The utility model discloses an engineering design personnel carries out structural design through appearance optimization analysis on the design experience basis, and then provides the novel structure on floor before the car of one kind. On the basis of comprehensively considering performance, cost and process, the optimal design of the lower front floor of the existing structural frame is given, the local rigidity of the front floor is effectively increased, the local mode of the front floor is improved, the vibration and structural radiation noise level of the front floor is further reduced, and the NVH performance of the whole vehicle is improved.

The utility model provides a novel forebay structure based on appearance optimization analysis can effectively solve because vibration, the rumble phenomenon that the forebay rigidity is not enough to arouse promotes the car by a wide margin and takes the travelling comfort.

Get the form and optimize and the floor after the standardization plays muscle model and further checks the floor vibration transfer function, contrast the former condition transfer function, the optimal effect is obvious, as shown in fig. 3, wherein the solid line represents before optimizing, the dotted line represents the utility model discloses.
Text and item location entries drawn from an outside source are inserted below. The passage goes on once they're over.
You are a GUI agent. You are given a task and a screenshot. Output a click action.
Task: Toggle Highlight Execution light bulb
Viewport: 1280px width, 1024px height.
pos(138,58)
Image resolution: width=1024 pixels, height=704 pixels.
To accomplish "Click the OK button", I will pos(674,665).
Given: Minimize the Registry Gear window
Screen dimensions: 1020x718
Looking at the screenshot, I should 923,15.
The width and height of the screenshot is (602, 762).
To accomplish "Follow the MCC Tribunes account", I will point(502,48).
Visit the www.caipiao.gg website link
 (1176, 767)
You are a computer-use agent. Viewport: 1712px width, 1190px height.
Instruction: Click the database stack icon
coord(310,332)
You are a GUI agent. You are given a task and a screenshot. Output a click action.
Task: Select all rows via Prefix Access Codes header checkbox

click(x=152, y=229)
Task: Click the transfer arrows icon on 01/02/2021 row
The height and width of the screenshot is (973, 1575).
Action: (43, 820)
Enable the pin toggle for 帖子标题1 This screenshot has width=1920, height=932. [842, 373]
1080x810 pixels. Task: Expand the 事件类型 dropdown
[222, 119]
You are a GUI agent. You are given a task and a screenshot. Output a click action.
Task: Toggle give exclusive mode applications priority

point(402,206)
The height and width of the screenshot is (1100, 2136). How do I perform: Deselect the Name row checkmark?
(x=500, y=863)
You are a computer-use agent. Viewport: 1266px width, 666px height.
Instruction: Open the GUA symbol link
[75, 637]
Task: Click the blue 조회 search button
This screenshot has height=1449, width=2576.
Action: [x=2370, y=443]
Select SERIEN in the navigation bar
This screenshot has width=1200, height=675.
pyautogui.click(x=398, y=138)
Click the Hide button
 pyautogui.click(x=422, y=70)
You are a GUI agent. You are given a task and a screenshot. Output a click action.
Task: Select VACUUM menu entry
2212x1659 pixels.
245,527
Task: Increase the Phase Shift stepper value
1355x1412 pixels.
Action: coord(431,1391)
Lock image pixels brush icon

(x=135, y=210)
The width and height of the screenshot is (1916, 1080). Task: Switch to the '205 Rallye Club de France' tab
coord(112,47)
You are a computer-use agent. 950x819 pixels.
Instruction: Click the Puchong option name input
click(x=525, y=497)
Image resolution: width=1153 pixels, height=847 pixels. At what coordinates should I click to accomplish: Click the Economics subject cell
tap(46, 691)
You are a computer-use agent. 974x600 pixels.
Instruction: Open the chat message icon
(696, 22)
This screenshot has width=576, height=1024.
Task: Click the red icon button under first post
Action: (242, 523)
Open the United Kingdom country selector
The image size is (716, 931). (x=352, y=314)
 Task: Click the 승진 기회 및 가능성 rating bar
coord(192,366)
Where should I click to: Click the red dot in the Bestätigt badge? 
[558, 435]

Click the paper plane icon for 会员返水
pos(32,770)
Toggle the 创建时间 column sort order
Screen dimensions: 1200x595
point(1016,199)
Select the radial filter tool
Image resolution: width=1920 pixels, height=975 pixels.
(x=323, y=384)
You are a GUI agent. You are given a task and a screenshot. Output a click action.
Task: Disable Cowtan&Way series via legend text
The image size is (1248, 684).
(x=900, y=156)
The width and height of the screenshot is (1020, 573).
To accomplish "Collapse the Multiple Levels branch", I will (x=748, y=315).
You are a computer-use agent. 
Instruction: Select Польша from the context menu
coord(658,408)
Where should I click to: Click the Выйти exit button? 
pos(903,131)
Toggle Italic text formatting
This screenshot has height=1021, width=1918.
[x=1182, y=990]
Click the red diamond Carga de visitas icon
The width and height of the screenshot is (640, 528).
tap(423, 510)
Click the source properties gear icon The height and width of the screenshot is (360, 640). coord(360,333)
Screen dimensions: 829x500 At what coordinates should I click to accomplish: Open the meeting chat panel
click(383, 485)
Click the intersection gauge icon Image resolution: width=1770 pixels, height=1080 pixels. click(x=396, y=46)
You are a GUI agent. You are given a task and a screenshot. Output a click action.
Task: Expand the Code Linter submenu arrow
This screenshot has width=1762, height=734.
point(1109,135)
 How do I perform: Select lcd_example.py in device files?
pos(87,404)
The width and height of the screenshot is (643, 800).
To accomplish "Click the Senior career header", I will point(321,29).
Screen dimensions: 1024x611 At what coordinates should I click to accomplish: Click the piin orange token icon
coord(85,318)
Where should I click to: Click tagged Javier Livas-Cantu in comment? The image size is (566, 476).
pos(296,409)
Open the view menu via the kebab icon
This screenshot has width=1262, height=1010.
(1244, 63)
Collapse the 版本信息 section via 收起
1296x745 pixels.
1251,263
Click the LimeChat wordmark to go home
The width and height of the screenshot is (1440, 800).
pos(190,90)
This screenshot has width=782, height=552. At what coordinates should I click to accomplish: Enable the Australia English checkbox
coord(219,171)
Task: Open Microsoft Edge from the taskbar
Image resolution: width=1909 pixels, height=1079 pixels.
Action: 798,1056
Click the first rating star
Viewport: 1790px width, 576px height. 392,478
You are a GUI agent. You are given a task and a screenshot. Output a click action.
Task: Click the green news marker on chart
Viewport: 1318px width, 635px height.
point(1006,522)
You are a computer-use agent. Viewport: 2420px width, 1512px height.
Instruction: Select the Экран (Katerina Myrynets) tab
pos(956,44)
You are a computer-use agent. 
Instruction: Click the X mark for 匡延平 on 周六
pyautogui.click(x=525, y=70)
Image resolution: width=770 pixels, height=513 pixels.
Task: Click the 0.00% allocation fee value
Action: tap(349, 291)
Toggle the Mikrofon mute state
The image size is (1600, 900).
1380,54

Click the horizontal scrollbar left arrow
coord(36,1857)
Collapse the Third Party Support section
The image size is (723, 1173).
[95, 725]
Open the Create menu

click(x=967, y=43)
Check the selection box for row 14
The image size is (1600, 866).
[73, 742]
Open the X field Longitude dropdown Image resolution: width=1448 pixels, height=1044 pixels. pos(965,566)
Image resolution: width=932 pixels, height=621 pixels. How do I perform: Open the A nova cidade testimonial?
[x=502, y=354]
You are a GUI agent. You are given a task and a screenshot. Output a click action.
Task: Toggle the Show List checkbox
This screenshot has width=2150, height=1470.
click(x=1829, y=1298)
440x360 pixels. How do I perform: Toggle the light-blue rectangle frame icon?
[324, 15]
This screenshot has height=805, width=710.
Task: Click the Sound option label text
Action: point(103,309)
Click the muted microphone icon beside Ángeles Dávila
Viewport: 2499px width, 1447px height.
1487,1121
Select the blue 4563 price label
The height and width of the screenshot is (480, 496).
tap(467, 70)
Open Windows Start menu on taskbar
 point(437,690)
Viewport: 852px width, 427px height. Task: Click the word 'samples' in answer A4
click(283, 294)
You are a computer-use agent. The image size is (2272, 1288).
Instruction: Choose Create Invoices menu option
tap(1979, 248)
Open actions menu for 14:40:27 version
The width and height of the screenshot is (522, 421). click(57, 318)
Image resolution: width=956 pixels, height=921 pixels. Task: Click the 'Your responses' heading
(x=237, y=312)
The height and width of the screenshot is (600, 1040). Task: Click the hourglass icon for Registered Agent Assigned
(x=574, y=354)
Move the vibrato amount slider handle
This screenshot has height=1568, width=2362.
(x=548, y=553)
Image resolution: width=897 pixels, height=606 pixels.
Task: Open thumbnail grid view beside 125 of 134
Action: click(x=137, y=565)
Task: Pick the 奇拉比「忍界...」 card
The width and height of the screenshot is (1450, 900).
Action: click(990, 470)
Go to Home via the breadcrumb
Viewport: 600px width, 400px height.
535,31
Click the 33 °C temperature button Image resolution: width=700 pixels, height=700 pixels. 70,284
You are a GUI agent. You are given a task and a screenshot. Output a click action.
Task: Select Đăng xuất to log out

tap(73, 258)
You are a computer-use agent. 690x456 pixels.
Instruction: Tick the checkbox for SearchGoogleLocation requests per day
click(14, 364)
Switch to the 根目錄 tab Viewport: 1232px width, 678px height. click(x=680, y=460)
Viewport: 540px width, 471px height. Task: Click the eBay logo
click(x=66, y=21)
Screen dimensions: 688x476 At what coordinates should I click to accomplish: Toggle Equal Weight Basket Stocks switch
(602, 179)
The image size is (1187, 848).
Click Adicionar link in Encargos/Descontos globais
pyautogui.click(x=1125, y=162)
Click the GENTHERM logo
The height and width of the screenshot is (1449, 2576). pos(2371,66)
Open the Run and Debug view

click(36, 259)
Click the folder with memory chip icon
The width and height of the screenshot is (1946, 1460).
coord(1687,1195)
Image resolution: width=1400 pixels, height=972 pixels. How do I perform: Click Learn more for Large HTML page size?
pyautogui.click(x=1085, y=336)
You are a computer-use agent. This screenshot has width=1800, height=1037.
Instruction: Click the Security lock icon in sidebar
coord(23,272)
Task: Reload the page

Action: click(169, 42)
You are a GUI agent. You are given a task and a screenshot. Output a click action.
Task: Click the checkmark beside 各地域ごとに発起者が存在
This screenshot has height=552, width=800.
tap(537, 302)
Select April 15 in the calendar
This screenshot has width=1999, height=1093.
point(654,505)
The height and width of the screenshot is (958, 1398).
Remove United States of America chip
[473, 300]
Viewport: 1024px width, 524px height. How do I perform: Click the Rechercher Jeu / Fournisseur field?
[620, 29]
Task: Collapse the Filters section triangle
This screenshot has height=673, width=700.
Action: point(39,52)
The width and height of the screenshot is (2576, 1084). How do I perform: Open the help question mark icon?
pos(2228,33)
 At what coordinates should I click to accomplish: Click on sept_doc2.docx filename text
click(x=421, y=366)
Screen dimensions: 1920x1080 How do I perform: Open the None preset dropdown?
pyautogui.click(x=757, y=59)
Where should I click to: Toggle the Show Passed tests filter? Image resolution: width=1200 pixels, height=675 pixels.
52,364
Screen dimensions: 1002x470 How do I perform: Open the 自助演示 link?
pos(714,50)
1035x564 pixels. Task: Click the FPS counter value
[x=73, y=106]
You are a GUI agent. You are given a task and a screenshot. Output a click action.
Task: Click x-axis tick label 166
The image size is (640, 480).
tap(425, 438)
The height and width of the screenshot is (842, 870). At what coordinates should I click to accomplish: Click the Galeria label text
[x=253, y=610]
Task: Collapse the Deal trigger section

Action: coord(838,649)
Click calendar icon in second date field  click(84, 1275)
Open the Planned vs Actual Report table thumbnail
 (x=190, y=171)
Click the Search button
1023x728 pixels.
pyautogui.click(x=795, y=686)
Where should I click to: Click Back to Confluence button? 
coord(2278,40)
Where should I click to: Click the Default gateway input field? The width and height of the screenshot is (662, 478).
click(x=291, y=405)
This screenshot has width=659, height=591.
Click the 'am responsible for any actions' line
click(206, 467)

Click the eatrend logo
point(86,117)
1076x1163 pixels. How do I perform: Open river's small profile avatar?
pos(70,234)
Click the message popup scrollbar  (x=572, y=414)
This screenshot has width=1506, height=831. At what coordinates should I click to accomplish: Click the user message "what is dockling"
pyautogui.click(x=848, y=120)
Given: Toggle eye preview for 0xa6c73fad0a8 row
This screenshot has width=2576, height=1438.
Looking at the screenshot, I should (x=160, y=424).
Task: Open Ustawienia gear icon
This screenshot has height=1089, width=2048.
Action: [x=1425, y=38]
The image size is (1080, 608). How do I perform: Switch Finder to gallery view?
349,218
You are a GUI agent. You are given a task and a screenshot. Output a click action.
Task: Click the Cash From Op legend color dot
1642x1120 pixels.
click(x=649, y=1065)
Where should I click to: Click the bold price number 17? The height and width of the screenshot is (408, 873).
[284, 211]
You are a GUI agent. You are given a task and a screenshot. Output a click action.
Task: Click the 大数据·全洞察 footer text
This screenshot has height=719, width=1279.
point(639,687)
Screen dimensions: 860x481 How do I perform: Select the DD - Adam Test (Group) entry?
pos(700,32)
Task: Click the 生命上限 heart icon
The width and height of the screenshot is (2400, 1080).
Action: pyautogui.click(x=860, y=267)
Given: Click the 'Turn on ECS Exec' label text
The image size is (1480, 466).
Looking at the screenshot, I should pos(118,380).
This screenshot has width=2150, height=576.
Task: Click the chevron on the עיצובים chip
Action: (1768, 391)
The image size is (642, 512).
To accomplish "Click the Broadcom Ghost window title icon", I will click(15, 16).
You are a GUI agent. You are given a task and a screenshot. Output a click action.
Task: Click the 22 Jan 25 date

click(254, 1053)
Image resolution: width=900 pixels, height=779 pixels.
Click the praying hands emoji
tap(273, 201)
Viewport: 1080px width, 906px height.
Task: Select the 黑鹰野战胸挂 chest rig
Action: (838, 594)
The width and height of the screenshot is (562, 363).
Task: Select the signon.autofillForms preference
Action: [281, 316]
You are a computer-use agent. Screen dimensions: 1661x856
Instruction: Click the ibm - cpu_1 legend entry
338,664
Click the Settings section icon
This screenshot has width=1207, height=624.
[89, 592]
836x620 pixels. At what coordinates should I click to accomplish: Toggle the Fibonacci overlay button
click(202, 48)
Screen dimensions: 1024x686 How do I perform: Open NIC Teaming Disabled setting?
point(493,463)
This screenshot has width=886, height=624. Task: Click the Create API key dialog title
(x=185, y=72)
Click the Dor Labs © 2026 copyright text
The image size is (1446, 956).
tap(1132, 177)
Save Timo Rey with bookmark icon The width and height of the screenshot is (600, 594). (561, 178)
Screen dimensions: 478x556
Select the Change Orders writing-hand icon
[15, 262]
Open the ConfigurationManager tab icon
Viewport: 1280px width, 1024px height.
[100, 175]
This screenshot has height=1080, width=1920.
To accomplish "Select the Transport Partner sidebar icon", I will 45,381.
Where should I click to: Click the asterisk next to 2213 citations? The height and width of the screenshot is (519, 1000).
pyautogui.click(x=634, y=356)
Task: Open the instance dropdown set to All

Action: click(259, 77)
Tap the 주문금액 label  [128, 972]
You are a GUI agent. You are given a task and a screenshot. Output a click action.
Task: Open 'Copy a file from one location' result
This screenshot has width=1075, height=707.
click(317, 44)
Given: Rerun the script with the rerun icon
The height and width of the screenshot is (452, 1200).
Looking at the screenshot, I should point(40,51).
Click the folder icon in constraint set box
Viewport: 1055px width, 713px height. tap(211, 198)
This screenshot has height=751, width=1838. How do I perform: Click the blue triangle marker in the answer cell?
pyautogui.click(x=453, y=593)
Compared with the original vibration transfer function, after optimization, the 77Hz peak value is reduced by 9.7 percent, the 111Hz peak value is shifted to 126Hz, the reduction is 44.1 percent, and the floor vibration peak value is obviously reduced.

The above embodiments and drawings are not intended to limit the form and style of the present invention, and any suitable changes or modifications made by those skilled in the art should not be construed as departing from the scope of the present invention.

Claims

1. The utility model provides a floor before car, includes the bellied tunnel roof beam in central authorities, the both sides of tunnel roof beam are the noise reduction zone of symmetry design, its characterized in that:

the noise reduction zone includes: the L-shaped convex structures are positioned at the rear ends of the L-shaped convex structures and close to the two sides of the tunnel beam, and the ring-shaped array square concave structures are positioned at the rear ends of the L-shaped convex structures and far away from the two sides of the tunnel beam;

2. The automotive front floor of claim 1, characterized in that: the tunnel beam front part is transversely arrayed with 6 zigzag recessed structures and transversely distributed along the tunnel beam.

3. The automotive front floor of claim 1, characterized in that: the noise reduction region further includes: the cross-shaped sunken sink groove structure is positioned in the middle part and far away from the two sides of the tunnel beam; sunken heavy groove structure of cross includes: the first sinking groove, the first cross-shaped recess and the round hole; the first cross-shaped recess is arranged in the whole first sinking groove, the cross-shaped cross part is the round hole, and the round hole is a process liquid leakage hole.

4. The automotive front floor of claim 1, characterized in that: the noise reduction region further includes: the cross-shaped sunken stepped counter bore structure is positioned at the front end and far away from the two sides of the tunnel beam; the cross-shaped sunken stepped counter bore structure comprises: a second sink groove, a second cross-shaped recess and two counter bores; the second sinking groove is a stepped sinking groove with two different sinking depths; the bottom of the second sink groove is provided with two counter bores; the second cross-shaped recess penetrates through the whole second sinking groove.